In addition, the embodiment of the invention also provides a cloud data restoration system based on deep learning. Referring to fig. 5, fig. 5 is a schematic structural diagram of a device hardware operating environment related to an embodiment scheme of a cloud data repair system based on deep learning according to the present invention.
As shown in fig. 5, the deep learning-based cloud data repair system may include: a processor 1001, such as a CPU, a communication bus 1002, a user interface 1003, a network interface 1004, and a memory 1005. Wherein the communication bus 1002 is used to enable connected communication between these components. The user interface 1003 may include a Display, an input unit such as a Keyboard (Keyboard), and the optional user interface 1003 may further include a standard wired interface, a wireless interface. The network interface 1004 may optionally include a standard wired interface, a wireless interface (e.g., WI-FI interface). The memory 1005 may be a high-speed RAM memory or a stable memory (non-volatile memory), such as a disk memory. The memory 1005 may also optionally be a storage device separate from the processor 1001 described above.
Those skilled in the art will appreciate that the hardware structure of the deep learning based cloud data remediation system shown in fig. 5 does not constitute a limitation of the deep learning based cloud data remediation system, and may include more or fewer components than illustrated, or may combine certain components, or a different arrangement of components.
As shown in fig. 5, an operating system, a network communication module, a user interface module, and a control program may be included in the memory 1005 as one type of readable storage medium. The operating system is a program for managing and controlling the cloud data repair system and software resources based on deep learning, and supports the operation of a network communication module, a user interface module, a control program and other programs or software; the network communication module is used to manage and control the network interface 1004; the user interface module is used to manage and control the user interface 1003.

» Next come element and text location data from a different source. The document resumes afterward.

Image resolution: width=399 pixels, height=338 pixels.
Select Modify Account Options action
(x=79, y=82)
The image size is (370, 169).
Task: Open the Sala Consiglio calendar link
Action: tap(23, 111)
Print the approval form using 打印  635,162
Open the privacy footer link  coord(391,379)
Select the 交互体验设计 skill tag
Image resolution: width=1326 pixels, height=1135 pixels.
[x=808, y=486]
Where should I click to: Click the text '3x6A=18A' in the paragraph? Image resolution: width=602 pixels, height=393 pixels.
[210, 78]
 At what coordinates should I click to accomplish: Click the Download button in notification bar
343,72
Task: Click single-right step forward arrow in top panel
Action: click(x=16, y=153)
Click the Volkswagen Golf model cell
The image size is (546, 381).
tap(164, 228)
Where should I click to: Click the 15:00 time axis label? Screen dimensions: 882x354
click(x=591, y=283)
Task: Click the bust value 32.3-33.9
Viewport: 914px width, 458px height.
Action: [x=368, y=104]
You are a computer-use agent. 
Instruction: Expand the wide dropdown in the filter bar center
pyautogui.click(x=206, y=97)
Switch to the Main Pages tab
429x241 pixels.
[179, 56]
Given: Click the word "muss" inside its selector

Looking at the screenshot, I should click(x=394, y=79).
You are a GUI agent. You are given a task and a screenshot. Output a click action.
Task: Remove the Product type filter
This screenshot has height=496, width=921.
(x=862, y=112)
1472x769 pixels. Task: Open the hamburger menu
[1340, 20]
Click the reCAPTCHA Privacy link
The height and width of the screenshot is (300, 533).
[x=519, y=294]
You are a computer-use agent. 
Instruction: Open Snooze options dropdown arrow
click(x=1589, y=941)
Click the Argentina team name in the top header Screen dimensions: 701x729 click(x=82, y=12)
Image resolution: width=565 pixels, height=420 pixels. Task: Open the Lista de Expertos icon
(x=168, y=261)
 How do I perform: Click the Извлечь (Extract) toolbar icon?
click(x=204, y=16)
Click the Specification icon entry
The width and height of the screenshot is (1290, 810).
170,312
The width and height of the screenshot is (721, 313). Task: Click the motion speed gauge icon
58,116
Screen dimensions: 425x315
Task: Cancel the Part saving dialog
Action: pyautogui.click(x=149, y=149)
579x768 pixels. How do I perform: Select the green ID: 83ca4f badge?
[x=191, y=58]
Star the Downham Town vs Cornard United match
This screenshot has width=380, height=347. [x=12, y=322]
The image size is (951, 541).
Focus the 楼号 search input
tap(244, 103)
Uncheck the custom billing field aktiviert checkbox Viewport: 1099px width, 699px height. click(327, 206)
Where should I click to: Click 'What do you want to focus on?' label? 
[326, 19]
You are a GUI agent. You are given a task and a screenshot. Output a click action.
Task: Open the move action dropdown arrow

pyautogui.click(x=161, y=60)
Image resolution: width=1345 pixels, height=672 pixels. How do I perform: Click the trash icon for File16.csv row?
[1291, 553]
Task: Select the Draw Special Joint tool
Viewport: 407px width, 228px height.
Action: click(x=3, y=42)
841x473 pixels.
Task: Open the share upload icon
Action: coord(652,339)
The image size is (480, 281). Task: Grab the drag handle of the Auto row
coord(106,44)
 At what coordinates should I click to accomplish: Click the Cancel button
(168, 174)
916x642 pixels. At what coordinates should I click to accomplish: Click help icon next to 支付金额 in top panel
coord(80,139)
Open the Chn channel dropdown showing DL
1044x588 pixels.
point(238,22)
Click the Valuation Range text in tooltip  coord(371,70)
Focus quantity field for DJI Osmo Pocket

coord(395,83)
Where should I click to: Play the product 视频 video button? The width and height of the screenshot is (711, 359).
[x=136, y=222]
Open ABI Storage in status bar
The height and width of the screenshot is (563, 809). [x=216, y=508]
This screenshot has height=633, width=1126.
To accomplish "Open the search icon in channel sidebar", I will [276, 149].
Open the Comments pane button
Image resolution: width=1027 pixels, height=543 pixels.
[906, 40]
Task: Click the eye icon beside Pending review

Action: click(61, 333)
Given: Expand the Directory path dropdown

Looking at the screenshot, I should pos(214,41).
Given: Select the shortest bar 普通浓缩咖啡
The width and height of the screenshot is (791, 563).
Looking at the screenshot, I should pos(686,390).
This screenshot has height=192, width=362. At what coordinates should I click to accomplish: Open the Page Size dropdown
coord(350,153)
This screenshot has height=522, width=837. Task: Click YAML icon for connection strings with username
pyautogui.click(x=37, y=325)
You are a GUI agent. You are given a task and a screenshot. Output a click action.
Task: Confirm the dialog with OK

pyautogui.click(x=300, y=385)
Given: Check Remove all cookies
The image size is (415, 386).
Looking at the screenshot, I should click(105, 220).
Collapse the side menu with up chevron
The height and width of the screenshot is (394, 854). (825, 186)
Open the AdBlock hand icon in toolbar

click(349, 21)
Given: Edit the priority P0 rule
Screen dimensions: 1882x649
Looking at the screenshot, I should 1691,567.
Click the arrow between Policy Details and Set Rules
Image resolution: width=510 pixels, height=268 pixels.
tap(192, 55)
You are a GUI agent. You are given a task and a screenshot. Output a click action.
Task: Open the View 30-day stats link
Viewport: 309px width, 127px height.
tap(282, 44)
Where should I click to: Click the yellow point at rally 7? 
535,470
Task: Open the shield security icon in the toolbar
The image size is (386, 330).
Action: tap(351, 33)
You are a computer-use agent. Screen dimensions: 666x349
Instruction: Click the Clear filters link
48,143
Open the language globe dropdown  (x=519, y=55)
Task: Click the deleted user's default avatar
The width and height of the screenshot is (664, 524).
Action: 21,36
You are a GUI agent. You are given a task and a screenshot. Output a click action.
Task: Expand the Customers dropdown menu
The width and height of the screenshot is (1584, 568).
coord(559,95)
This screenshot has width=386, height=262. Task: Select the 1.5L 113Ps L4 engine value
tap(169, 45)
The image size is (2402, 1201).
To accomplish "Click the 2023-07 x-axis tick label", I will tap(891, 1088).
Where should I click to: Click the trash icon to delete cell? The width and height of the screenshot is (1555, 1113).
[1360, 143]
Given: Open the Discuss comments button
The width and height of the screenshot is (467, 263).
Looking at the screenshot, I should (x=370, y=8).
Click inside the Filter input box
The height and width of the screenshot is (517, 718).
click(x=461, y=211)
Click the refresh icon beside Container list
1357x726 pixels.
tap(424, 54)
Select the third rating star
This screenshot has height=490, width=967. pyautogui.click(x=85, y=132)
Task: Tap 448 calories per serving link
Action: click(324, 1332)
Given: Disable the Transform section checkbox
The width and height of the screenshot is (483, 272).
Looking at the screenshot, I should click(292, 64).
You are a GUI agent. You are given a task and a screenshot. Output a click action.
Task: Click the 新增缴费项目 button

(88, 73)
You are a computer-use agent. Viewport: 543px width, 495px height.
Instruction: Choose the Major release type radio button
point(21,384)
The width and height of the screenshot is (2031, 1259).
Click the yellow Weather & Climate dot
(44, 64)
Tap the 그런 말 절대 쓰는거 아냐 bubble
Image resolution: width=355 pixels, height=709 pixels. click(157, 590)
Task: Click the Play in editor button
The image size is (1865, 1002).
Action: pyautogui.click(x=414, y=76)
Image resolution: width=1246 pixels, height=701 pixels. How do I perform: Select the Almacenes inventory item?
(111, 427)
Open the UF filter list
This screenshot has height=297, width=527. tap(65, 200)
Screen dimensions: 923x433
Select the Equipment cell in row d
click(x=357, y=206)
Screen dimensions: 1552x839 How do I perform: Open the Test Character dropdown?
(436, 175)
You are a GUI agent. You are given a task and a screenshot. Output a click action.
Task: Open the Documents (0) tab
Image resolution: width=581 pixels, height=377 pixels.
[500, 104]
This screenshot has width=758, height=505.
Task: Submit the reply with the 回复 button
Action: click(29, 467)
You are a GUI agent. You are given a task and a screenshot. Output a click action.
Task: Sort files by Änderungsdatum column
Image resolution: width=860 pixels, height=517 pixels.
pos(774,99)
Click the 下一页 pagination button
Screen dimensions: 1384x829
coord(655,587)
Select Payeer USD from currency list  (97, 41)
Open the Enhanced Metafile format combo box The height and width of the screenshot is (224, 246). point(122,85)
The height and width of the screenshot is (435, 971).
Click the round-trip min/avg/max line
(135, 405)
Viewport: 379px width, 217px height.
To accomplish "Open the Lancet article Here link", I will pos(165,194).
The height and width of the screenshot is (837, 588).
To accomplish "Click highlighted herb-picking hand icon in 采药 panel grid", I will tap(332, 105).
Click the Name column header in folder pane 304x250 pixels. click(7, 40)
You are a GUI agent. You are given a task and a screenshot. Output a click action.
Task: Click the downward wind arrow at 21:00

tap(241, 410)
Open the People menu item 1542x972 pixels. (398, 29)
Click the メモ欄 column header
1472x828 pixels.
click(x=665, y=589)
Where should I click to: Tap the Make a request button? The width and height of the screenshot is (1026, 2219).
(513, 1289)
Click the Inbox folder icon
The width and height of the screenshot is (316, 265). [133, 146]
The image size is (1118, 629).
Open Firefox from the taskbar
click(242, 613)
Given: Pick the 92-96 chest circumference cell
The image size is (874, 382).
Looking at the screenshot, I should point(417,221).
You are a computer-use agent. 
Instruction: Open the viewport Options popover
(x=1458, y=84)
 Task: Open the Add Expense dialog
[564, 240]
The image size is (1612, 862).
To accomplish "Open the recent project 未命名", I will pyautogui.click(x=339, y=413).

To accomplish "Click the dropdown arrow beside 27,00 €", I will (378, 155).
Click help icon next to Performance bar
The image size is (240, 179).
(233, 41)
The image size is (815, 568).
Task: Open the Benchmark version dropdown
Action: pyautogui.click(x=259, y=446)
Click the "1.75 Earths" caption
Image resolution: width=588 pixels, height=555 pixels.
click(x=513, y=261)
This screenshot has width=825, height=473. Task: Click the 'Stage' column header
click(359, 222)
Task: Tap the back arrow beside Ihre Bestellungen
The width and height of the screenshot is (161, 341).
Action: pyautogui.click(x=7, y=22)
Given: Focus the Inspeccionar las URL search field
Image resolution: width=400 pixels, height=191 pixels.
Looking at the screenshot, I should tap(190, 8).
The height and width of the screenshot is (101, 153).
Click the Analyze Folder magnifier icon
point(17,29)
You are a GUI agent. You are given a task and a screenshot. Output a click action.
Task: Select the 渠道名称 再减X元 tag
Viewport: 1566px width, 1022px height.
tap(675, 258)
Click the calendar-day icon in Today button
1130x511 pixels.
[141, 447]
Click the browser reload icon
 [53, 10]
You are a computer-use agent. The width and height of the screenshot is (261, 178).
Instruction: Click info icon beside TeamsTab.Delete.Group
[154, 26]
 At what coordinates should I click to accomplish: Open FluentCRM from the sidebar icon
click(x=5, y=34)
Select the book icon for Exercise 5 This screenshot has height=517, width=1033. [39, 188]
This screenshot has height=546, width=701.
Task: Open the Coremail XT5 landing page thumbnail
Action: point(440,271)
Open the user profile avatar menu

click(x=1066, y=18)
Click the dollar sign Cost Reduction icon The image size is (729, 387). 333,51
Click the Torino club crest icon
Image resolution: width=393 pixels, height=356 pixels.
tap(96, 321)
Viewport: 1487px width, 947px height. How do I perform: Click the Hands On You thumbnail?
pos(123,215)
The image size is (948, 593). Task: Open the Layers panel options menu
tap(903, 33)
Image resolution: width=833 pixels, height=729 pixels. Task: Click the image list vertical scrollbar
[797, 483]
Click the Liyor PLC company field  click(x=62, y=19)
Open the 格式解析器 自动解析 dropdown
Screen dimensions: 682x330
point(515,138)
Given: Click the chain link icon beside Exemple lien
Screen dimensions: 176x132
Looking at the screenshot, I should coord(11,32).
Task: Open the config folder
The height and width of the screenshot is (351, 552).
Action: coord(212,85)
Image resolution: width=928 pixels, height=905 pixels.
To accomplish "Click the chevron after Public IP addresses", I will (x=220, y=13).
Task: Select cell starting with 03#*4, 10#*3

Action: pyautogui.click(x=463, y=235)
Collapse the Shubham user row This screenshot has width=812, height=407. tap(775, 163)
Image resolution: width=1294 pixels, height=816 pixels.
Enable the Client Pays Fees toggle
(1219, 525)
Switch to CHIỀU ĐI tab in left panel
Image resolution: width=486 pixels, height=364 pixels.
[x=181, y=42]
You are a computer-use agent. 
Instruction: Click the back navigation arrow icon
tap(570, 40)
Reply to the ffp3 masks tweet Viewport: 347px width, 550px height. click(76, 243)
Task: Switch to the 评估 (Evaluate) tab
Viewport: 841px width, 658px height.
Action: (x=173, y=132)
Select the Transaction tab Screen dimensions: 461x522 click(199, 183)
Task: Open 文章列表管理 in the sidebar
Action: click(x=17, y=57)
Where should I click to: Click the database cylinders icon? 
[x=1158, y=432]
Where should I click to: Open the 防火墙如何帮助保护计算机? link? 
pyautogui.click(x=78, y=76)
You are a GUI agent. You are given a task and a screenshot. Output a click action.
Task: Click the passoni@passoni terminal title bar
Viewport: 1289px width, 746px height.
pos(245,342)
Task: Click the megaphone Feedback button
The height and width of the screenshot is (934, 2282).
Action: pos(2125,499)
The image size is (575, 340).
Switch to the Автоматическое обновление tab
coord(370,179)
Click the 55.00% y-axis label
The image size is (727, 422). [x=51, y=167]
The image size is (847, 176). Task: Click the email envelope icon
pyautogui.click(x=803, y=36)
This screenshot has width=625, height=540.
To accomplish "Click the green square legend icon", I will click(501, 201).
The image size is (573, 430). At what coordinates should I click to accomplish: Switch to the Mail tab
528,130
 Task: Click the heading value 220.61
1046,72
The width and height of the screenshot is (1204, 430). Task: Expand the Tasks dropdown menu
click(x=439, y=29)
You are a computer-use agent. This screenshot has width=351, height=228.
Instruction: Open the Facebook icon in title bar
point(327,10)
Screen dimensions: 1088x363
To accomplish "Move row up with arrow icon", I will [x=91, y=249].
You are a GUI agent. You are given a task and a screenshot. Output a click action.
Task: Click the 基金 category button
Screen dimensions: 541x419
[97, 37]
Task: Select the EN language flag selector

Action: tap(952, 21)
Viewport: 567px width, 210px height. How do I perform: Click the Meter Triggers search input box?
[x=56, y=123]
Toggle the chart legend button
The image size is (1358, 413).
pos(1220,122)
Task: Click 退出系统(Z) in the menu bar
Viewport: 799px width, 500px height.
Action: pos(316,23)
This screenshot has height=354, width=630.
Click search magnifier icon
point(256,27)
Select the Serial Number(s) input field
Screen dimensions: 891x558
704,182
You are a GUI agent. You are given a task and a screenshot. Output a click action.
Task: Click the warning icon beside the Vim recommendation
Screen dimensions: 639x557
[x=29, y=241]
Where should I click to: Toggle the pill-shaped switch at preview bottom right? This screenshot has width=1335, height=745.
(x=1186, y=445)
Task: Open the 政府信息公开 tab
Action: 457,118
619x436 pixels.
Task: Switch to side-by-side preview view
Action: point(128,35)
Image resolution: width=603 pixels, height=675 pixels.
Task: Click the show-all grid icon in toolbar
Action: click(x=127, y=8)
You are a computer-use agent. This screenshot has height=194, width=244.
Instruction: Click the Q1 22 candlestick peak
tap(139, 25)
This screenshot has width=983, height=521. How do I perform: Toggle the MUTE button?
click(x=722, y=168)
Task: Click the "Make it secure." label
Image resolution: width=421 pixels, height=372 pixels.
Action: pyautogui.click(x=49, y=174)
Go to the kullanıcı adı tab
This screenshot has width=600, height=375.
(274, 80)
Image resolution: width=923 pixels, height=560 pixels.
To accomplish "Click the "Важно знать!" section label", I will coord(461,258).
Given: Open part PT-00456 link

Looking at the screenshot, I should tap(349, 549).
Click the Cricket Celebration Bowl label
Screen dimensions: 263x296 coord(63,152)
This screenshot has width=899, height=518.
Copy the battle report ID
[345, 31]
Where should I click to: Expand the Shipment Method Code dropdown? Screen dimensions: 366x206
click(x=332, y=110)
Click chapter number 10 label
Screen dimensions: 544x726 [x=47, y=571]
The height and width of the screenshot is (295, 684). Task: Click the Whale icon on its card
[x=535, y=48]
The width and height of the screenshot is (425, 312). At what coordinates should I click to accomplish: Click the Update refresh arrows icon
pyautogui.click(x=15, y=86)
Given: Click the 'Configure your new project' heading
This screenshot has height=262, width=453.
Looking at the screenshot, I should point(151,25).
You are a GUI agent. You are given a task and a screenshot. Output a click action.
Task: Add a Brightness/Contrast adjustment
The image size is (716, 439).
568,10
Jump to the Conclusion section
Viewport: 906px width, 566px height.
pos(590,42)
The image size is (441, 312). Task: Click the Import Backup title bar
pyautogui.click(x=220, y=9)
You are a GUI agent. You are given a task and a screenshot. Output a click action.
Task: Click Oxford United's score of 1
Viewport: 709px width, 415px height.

In the hardware structure of the cloud data repair system based on deep learning shown in fig. 5, the network interface 1004 is mainly used for connecting a background server and performing data communication with the background server; the user interface 1003 is mainly used for connecting a client (user side) and performing data communication with the client; the processor 1001 may call a control program stored in the memory 1005 and perform the following operations:
when a repair trigger instruction is monitored, acquiring cloud data to be repaired corresponding to the repair trigger instruction, and determining a repair type corresponding to the cloud data to be repaired;
If the repair type is a time sequence type, generating a repair factor matrix corresponding to the cloud data to be repaired, and repairing the cloud data to be repaired based on the repair factor matrix and a first type deep learning model corresponding to the time sequence type;
If the repair type is a non-time sequence type, searching a repair reference text corresponding to the cloud data to be repaired, and repairing the cloud data to be repaired based on the repair reference text and a second-class deep learning model corresponding to the non-time sequence type.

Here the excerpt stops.